À cela les économistes répondaient que les professeurs d’économie politique avaient joui, en fait, de la plus grande liberté, et n’avaient nullement été empêchés d’enseigner la liberté commerciale et la liberté du taux de l’intérêt. Sans doute, si l’enseignement se répandait dans les divers établissements de l’État, il faudrait des programmes, mais les programmes ont simplement pour but d’indiquer quelles matières le professeur doit traiter, et non de quelle manière on doit les traiter. Un professeur qui sait son métier, et à la condition qu’il se tienne sur le terrain scientifique, peut tout dire.

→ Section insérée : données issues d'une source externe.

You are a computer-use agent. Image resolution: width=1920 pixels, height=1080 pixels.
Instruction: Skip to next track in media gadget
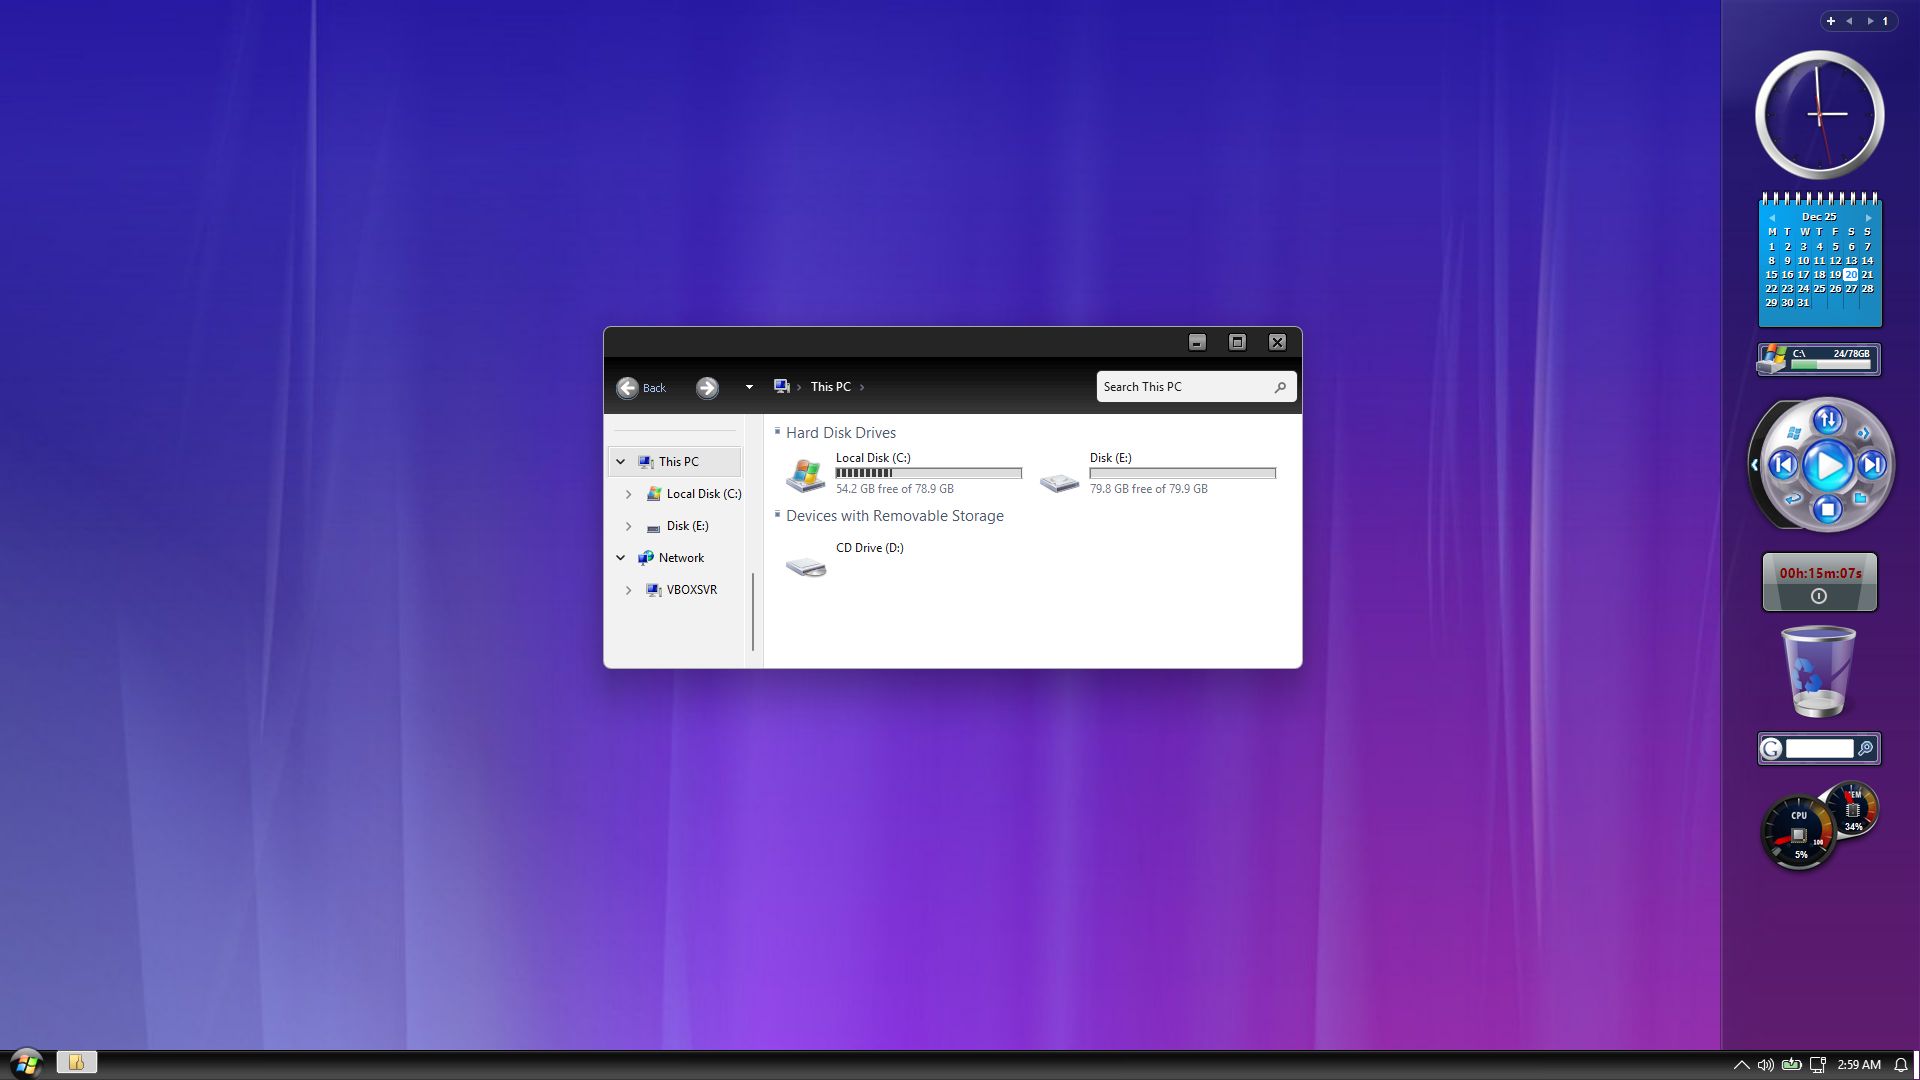[1872, 465]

Le danger d’une doctrine officielle sera d’autant moins à craindre que les professeurs seront plus nombreux. À tout prendre, d’ailleurs, les administrations ont généralement été plus libérales en matière économique que l’opinion et les partis politiques de toute nuance. Enfin, concluait notamment Joseph Garnier avec infiniment de raison, si le Gouvernement n’enseignait rien, il ne nous conviendrait pas de lui demander qu’il eût à enseigner l’économie politique ; mais puisqu’il enseigne tout, qu’il a des écoles de tous les degrés, primaires, secondaires, supérieures, nous trouverions bon qu’il fit aussi enseigner l’économie politique[1].

Je n’ai pas à examiner ici la question de savoir si l’enseignement rentre dans les fonctions de l’État. Des économistes très

  1. Voir, dans le Journal des économistes, livraisons de septembre et de novembre 1863, les discussions à la Société d’économie politique.